Primo possesso di gara-1 tra le mura amiche dell’At&t Center di San Antonio: il due volte miglior difensore della NBA si libera in scioltezza della marcatura di Kevin Durant e si esibisce in una spettacolare schiacciata “Statue of Liberty” degna del miglior James Worthy. Il canestro di Leonard è solamente l’anticipazione della eccezionale performance balistica messa in piedi dagli Spurs per il resto della gara.

4) Andrew Bogut (Golden State Warriors)

Un’altra gara-1, un’altra giocata da urlo. Stavolta a far alzare gli spettatori dai loro seggiolini è il centro australiano, autore di una magnifica stoppata ai danni di Mason Plumlee, giocatore rivelazione del primo turno. L’ex-Brooklyn pensa di avere vita facile contro il chiaramente poco atletico Bogut, che però dimostra ancora una volta il perché della sua presenza nel roster dei campioni in carica.
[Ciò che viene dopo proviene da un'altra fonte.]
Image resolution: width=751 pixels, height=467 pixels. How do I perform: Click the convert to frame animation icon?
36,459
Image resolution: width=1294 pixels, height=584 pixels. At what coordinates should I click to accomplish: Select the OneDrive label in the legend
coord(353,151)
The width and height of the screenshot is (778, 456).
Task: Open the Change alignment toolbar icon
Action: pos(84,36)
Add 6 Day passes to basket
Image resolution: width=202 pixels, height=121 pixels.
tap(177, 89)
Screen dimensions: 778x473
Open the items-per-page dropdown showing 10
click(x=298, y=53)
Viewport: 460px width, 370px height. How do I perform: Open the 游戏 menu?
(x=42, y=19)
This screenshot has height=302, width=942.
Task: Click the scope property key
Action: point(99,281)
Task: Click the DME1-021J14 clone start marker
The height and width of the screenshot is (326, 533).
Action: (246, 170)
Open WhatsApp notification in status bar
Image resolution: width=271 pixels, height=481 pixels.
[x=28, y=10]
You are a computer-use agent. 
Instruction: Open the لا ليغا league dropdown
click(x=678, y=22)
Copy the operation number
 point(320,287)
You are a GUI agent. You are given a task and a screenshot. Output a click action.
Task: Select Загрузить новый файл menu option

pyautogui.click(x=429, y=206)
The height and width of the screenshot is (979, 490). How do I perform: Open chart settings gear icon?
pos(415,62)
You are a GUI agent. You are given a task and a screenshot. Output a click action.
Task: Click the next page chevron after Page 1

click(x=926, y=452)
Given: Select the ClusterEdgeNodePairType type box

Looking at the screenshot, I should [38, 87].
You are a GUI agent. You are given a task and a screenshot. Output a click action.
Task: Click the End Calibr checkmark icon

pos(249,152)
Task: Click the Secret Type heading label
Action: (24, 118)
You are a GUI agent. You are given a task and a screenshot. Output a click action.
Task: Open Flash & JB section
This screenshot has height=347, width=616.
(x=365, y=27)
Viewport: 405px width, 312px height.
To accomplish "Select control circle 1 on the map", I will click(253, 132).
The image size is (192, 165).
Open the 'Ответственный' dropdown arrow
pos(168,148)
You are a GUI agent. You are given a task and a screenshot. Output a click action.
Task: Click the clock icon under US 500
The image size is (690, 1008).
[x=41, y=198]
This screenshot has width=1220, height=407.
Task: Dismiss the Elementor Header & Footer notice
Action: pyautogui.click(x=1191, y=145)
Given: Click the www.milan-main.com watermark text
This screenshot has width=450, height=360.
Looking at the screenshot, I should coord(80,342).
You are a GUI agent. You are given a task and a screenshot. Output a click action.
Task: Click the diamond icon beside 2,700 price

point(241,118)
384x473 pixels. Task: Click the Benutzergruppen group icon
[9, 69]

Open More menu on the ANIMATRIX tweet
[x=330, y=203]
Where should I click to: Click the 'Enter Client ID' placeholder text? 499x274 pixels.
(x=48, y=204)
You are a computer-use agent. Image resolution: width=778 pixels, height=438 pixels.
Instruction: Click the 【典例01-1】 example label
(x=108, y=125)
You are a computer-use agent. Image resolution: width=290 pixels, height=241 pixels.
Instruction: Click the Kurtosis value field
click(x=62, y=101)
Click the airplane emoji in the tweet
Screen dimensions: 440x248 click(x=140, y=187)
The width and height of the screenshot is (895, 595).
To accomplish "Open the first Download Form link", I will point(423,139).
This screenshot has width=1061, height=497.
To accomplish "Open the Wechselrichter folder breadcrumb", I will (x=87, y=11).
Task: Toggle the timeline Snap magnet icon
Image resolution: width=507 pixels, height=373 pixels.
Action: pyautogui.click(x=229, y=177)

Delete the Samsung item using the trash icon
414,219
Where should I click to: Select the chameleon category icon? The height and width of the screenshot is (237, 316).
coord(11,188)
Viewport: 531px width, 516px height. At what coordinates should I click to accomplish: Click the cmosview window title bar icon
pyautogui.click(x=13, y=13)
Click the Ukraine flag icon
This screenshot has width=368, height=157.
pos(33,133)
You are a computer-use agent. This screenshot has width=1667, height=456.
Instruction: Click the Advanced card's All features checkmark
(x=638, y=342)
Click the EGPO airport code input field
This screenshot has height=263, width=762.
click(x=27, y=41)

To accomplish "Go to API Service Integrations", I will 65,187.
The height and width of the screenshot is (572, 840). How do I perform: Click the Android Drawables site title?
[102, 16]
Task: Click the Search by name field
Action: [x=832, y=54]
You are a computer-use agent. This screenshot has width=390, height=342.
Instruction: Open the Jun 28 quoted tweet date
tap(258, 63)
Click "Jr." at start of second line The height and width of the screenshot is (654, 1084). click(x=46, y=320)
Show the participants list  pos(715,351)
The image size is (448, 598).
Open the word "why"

3) Kawhi Leonard (San Antonio Spurs)

Il numero 2 dei texani si rende nuovamente protagonista di una sensazionale schiacciata. Gli attori sono gli stessi dell’episodio precedente: Durant non riesce ad opporsi alla penetrazione dell’ex-San Diego State, il quale punisce di nuovo l’indecisione di Steven Adams, in questo caso poco reattivo nel mettere una pezza sulla disattenzione di KD: un raro errore da parte del giocatore chiave per il passaggio del turno dei Thunder.

2) Al-Farouq Aminu (Portland Trail Blazers)

L’ala di nobilissime origini – discendente di una casa reale nigeriana – sembra aver finalmente trovato la propria giusta collocazione nella NBA, dopo le esperienze con fortune alterne tra Clippers, Hornets/Pelicans e Mavericks. La sua pericolosità dalla lunga distanza (3.2 triple a partita con il 55% nella serie contro gli Warriors) gli permette di cogliere di sorpresa Harrison Barnes e di puntare dritto a canestro, dove stavolta Bogut può fare ben poco.

1) Russell Westbrook (Oklahoma City Thunder)

Passano gli anni ma la filosofia riguardante il prodotto di UCLA non cambia di una virgola: o lo ami o lo odi. Raramente in un giocatore è coesistita una tale capacità di prendere una decisione scellerata quanto di realizzare una giocata ai limiti dell’assurdo. Tuttavia, nella serie vinta contro gli Spurs a prendere il sopravvento è stata decisamente la parte buona: la grandiosa putback slam messa a segno nel finale di gara-3, seppur inutile ai fini del risultato finale, è una cartolina perfetta delle sue incredibili capacità.